◆ Extrait de page ◆
========================================================================

Un médecin jugé pour des ordonnances de complaisance de psychotropes, prévus pour la revente

© IStock

Mise en ligne initiale le 1er juin 2023

Lyrica, Rivotril, Subutex, Pregabaline... un couple sillonnait en voiture les rues de la Courneuve (Seine-Saint-Denis) et le nord de Paris pour proposer à la revente ces antiépileptiques et anti-dépresseurs, entre mars 2022 et avril 2023.

Les boîtes de médicaments étaient obtenues légalement en pharmacie grâce à des ordonnances de complaisance rédigées notamment par un médecin installé à Sevran.

"On est pauvres, on a fait ça pour payer l'hôtel", a justifié devant le tribunal correctionnel de Bobigny l'un des six prévenus, qui a reconnu l'ensemble des faits et son addiction à l'alcool et à la cocaïne.

Le ministère public a requis cinq de prison, dont un an avec sursis, à l'encontre de sa compagne et lui.

========================================================================

◆ Les données ◆
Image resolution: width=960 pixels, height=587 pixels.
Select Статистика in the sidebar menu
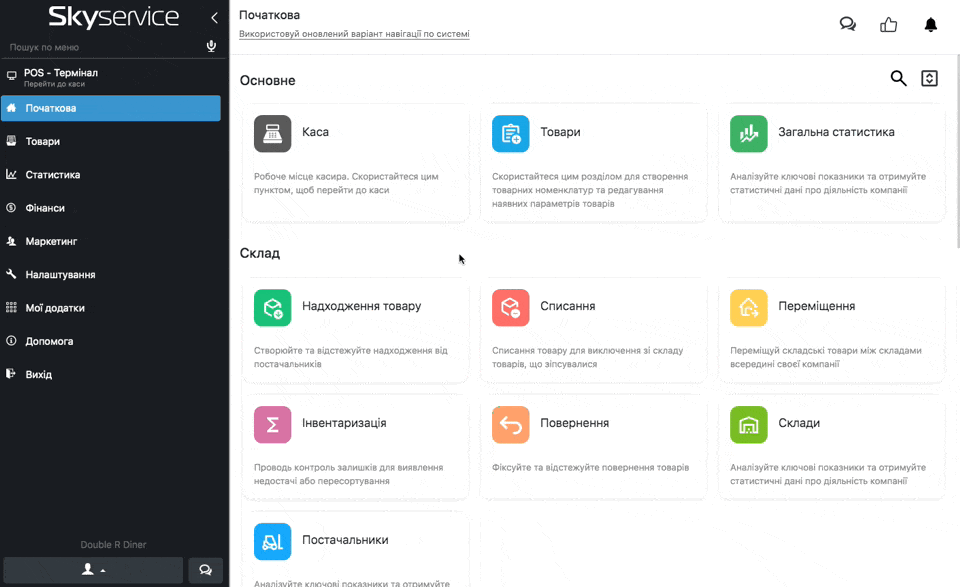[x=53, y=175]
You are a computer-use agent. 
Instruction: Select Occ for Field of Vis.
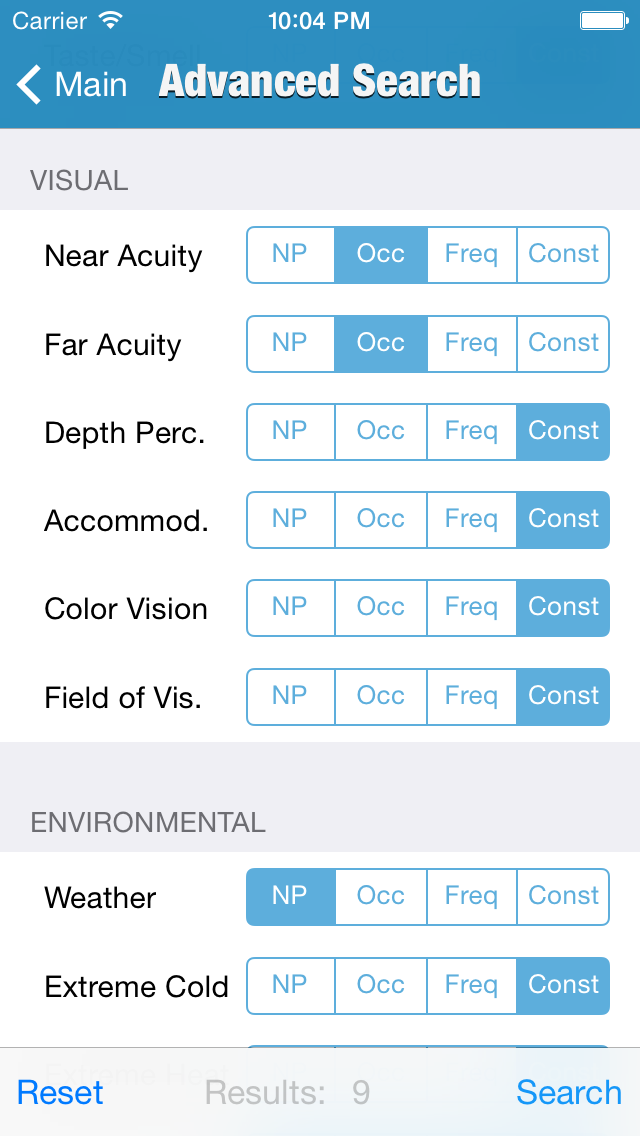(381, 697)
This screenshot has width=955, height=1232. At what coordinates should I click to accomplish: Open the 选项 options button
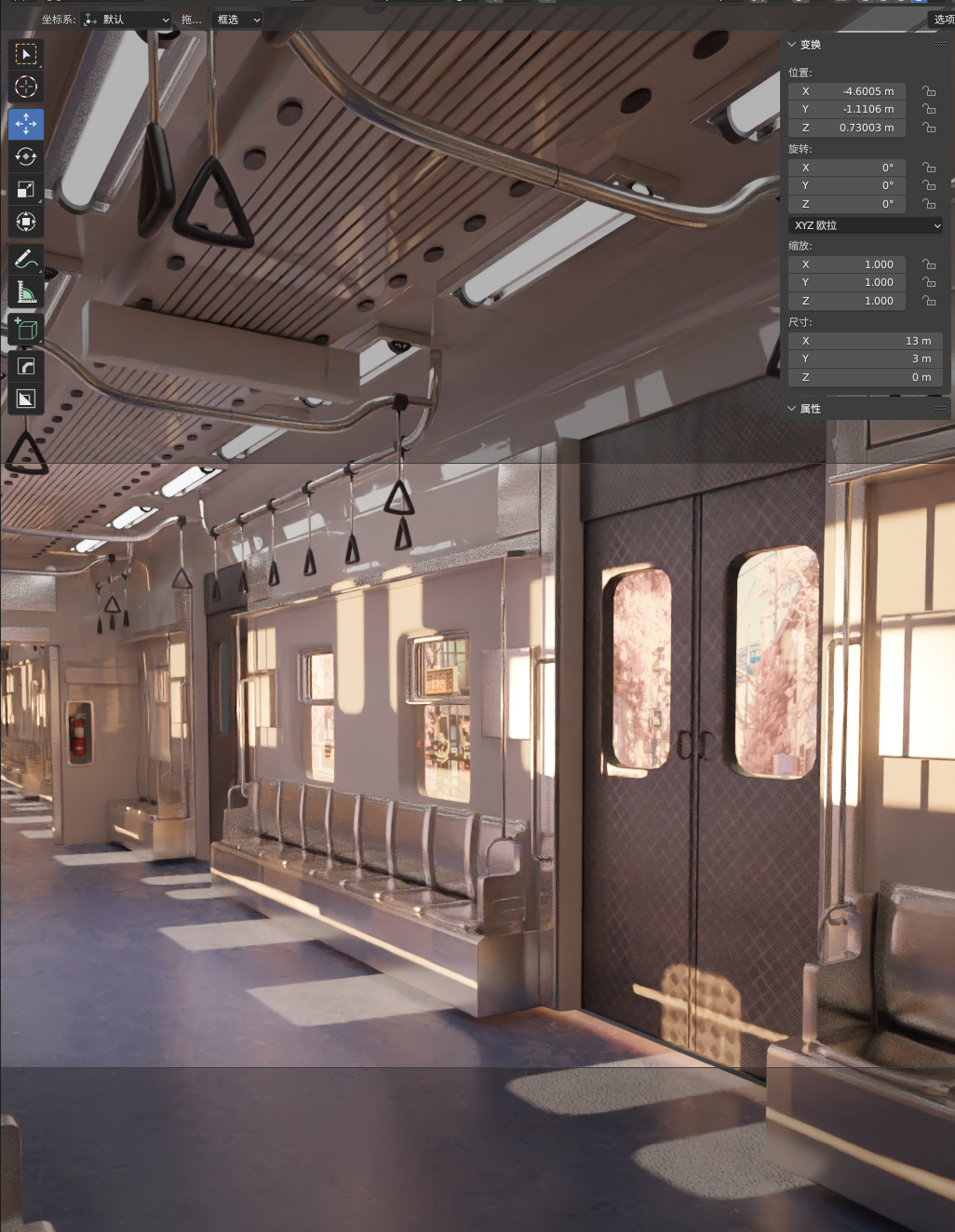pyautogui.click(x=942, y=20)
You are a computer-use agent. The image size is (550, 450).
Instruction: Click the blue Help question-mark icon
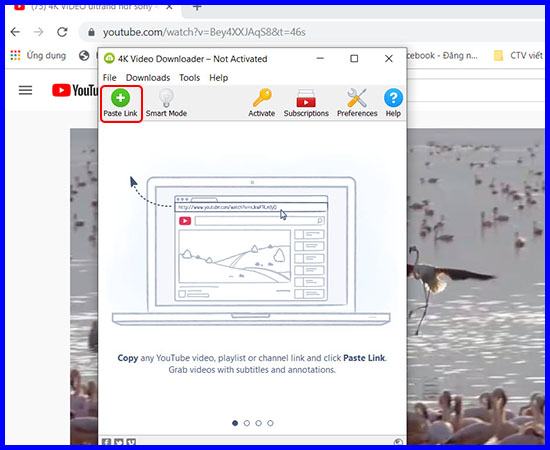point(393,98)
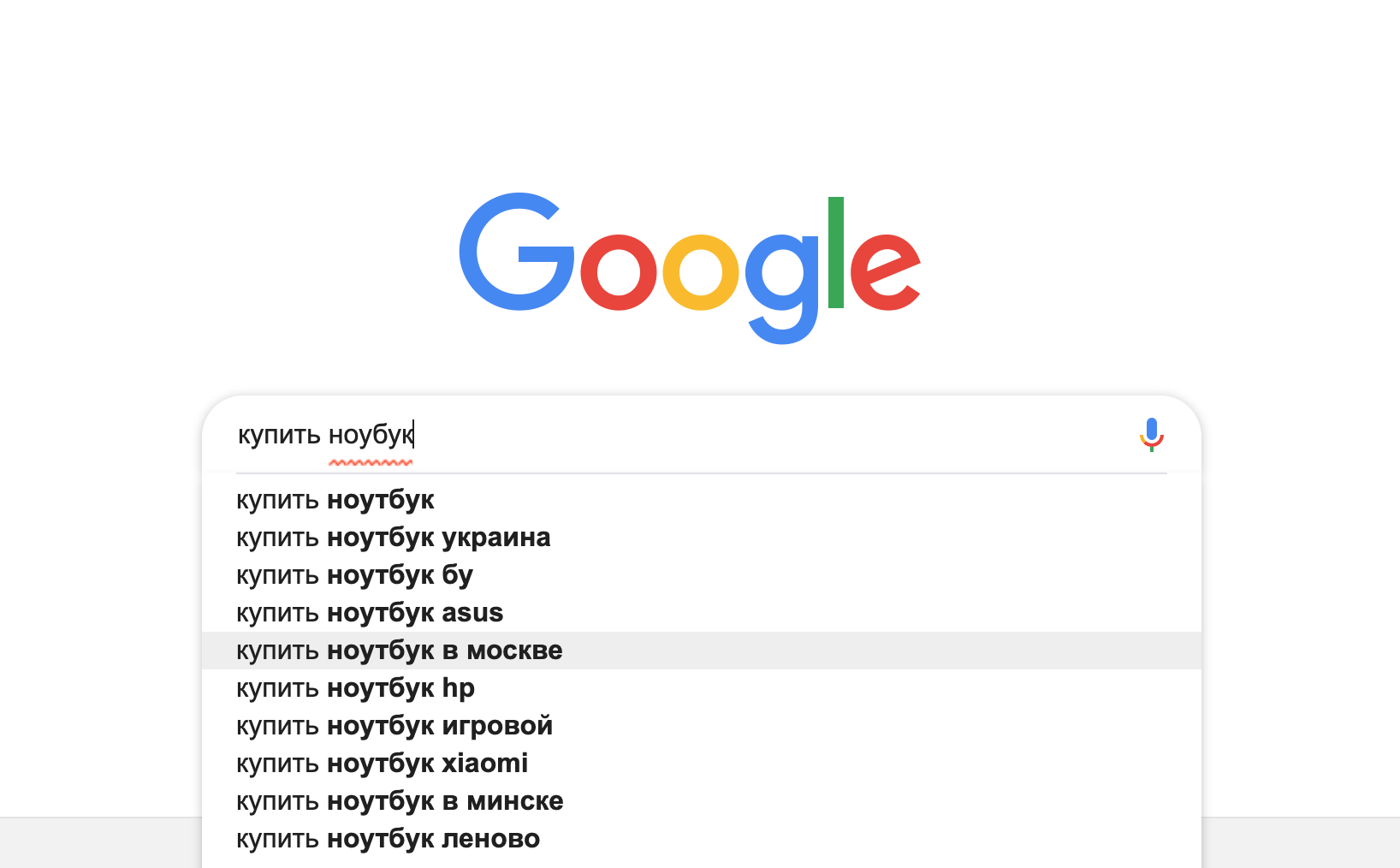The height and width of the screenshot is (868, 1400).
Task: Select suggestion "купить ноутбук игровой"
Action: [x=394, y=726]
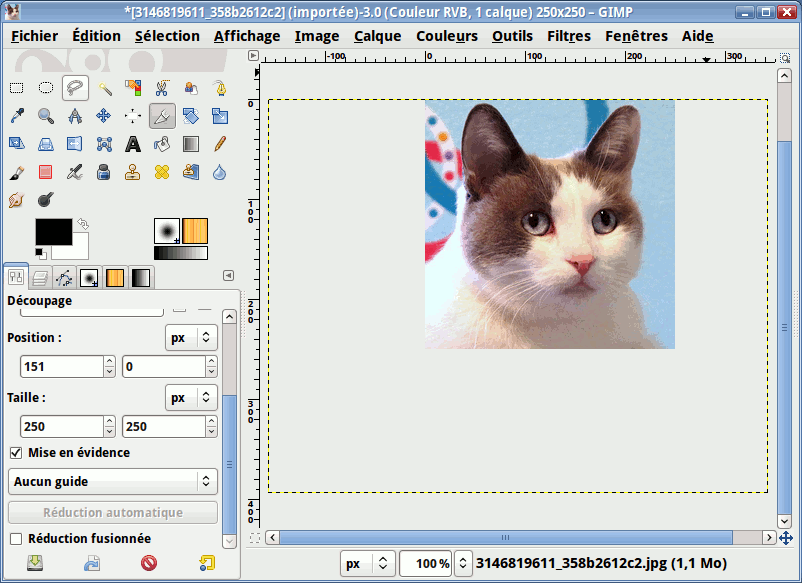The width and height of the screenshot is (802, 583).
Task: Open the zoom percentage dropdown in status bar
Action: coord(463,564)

========================================================================

◆ Consigne 1 ◆
Répondez aux questions suivantes à partir de l'extrait de page :
(a) Dans quelle ville le médecin était-il installé ?
(b) Devant quel tribunal l'un des prévenus s'est-il justifié ?
(c) Entre quelles dates le couple proposait-il les médicaments à la revente ?
◆ Consigne 2 ◆
Rédigez la suite de l'article sur le médecin jugé pour des ordonnances de complaisance de psychotropes.

◆ Réponse attendue 1 ◆
(a) À Sevran.
(b) Devant le tribunal correctionnel de Bobigny.
(c) Entre mars 2022 et avril 2023.

◆ Réponse attendue 2 ◆
Le médecin s’est présenté libre au tribunal, il est poursuivi pour complicité

Quatre hommes et une femme comparaissaient détenus pour exercice illégal du métier de pharmacien tandis que le médecin, qui se présentait libre, était poursuivi pour complicité de ces infractions.

C'est à l'occasion d'achat de cigarettes à la Courneuve auprès de vendeurs à la sauvette que les apprentis pharmaciens pour la plupart toxicomanes entendent parler de la "combine" de revente de médicaments pour quelques centaines d'euros. Des noms de médecins peu regardants sur les prescriptions circulent dans le milieu.

Ce business pouvait "rapporter 300-400 euros tous les 3 jours", a expliqué une prévenue, elle-même en proie à des addictions lourdes.

Une plaquette de Subutex se revendait 10 euros, 50 pour le Lyrica et 5 euros pour un comprimé de Valium. Selon les enquêteurs, plus d'un millier de boites de médicaments ont été revendues pour un bénéfice estimé à 500 000 euros.

Le médecin a prescrit pendant près de trois ans plusieurs psychotropes au couple de vendeurs

Pour l'un des prévenus, surnommé le "magicien", tout a commencé dans la rue par la consommation de "drogue forte". Désirant arrêter, il se met à acheter du Subutex qu'il va finir par revendre pour "aider ses amis" à arrêter le crack.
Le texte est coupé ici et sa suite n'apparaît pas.